▶ _TASK REQUIREMENTS_: Your result should be every line of the records below that contains the word "agent".

▶ _EXTRACTED ENTRIES_:

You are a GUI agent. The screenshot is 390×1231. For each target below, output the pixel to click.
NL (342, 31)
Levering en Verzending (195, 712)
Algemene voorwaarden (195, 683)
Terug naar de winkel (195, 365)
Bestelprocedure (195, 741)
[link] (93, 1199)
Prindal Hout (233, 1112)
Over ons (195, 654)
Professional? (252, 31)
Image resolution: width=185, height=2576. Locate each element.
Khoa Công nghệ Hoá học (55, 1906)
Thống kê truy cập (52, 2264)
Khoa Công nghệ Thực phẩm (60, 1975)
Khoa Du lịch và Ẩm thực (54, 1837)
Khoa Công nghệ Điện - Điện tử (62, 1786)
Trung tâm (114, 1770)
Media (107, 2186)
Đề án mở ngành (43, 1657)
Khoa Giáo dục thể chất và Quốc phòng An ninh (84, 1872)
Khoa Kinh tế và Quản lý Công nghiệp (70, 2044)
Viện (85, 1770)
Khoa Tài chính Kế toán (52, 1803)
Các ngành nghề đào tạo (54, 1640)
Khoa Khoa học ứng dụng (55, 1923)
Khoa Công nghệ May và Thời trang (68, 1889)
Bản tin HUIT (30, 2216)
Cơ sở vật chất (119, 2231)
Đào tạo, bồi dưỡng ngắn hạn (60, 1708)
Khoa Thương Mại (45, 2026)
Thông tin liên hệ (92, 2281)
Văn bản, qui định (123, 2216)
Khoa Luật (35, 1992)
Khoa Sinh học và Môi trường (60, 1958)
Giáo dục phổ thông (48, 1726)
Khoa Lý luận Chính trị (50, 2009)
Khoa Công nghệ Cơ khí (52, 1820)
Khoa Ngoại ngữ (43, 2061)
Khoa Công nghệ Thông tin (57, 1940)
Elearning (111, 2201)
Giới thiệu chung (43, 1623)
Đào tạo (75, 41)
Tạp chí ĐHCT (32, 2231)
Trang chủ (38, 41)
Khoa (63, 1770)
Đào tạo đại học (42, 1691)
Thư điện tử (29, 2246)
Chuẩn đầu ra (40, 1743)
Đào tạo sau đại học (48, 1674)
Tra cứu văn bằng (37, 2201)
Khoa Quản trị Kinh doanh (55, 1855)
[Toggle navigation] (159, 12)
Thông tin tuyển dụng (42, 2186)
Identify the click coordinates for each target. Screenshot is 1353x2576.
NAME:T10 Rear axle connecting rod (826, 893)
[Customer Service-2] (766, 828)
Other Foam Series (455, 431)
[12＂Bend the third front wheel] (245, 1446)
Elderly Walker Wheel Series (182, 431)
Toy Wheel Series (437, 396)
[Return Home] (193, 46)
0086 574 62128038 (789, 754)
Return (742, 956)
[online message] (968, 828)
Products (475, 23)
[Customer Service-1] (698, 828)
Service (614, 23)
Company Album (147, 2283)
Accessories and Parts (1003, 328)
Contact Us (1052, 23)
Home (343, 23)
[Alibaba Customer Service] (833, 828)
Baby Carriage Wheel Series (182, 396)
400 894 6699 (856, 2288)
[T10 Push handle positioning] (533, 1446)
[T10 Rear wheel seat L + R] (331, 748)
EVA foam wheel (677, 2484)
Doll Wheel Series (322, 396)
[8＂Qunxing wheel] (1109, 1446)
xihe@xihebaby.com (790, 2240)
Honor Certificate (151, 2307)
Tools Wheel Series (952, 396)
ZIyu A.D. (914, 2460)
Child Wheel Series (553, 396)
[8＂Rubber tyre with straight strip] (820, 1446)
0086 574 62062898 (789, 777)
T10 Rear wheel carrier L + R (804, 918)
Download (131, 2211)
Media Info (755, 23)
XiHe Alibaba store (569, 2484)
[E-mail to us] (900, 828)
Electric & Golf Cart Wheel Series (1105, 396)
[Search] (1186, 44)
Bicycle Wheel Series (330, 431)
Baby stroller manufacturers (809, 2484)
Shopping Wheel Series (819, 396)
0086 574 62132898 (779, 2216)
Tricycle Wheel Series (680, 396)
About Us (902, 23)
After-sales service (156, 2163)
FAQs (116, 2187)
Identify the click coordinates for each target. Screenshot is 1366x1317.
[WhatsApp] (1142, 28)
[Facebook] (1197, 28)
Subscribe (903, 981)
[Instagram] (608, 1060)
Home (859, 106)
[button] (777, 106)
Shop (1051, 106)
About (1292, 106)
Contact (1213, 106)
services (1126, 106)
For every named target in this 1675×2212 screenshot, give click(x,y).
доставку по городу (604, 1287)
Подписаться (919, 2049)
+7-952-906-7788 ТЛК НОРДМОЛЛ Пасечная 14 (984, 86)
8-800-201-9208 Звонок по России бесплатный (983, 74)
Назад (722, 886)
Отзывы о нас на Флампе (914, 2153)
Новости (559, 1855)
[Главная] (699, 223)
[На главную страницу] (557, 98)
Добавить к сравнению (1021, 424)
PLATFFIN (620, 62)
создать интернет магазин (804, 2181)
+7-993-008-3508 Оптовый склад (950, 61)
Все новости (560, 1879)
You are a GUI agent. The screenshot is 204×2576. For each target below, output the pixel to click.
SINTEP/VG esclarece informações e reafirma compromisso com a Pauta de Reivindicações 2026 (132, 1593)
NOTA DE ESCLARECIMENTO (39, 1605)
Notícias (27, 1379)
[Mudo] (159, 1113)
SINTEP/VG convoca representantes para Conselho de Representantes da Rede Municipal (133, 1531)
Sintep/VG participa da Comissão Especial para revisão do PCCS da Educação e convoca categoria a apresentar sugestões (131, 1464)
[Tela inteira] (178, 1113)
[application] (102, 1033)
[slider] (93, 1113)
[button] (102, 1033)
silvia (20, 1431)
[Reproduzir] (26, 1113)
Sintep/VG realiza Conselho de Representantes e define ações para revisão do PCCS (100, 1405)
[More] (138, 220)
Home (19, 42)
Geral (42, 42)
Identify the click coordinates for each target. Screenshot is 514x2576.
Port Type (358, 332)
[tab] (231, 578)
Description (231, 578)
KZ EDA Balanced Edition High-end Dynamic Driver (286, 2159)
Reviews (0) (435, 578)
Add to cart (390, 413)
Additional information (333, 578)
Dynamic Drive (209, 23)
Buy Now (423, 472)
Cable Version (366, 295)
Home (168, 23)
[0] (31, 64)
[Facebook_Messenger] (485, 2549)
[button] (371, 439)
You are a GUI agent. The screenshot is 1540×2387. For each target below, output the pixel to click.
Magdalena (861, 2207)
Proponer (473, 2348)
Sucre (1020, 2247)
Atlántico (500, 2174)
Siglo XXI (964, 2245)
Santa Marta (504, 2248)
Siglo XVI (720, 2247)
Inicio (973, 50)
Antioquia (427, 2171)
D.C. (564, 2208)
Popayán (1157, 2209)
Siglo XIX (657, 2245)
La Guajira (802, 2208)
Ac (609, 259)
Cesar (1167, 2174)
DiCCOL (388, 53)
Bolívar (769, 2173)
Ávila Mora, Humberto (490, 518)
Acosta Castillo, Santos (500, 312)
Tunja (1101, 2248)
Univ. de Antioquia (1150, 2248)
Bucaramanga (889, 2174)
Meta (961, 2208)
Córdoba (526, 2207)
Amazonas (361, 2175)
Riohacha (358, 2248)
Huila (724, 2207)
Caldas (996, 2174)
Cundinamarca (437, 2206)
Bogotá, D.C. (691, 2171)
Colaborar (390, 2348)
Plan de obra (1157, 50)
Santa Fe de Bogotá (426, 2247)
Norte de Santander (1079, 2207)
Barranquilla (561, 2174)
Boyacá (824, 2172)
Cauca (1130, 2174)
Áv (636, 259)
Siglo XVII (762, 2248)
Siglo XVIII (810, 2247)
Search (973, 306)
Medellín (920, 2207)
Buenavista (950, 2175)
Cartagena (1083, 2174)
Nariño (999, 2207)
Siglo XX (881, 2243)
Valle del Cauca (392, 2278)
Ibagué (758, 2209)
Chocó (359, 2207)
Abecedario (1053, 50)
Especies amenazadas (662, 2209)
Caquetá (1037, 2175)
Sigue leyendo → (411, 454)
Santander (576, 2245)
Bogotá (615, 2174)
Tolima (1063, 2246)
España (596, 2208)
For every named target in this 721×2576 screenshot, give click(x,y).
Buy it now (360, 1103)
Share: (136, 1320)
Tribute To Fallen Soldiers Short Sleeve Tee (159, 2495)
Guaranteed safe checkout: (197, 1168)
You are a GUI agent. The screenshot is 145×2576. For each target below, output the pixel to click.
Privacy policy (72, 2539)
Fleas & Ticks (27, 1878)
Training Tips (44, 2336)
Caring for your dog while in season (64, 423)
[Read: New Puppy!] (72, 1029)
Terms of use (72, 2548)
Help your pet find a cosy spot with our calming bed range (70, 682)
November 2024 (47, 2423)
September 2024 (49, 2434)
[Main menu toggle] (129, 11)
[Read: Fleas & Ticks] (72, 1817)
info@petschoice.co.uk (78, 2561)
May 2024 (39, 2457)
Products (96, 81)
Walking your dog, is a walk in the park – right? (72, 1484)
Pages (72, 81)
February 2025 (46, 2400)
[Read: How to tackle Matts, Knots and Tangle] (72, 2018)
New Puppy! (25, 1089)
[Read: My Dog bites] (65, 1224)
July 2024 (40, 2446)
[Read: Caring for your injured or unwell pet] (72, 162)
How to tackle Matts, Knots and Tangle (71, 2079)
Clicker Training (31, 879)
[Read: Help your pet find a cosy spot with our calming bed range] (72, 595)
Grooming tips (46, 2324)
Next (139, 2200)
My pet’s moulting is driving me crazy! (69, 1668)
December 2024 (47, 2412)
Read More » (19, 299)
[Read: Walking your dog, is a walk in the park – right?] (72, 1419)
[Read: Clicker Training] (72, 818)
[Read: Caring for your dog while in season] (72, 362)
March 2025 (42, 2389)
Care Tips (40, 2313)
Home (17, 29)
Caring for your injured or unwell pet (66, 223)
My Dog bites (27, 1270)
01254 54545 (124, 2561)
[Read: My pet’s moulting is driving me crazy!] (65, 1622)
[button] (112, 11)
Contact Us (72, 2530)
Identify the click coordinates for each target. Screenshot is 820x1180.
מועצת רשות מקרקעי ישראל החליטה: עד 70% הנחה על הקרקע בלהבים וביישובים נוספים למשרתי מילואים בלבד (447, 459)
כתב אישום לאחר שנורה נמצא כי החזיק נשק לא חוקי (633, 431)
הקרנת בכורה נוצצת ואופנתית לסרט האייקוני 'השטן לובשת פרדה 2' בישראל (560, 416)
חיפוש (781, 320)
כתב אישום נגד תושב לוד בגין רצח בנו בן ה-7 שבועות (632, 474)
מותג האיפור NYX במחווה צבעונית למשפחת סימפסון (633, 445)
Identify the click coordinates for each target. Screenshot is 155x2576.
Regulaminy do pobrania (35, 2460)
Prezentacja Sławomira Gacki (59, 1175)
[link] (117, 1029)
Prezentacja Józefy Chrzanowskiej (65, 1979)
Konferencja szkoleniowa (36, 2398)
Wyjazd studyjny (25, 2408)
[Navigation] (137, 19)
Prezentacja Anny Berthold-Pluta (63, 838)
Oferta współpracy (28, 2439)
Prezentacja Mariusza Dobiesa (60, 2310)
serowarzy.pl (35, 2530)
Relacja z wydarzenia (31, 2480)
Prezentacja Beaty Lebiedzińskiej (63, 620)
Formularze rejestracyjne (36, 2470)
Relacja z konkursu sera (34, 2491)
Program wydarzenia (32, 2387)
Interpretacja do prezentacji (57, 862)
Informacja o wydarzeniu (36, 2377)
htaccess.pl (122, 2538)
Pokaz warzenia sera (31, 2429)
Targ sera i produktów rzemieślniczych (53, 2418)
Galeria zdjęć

▶ _FINISHED EXERCISE_:
You are a GUI agent. The screenshot is 390×1231. For each target below, output the pixel to click.
You are a GUI agent. The screenshot is 204×2576. For each target below, output the pixel to click.
You are a GUI agent. The screenshot is 1540×2387. For each target below, output the pixel to click.
You are a GUI agent. The screenshot is 145×2576. For each target below, output the pixel to click.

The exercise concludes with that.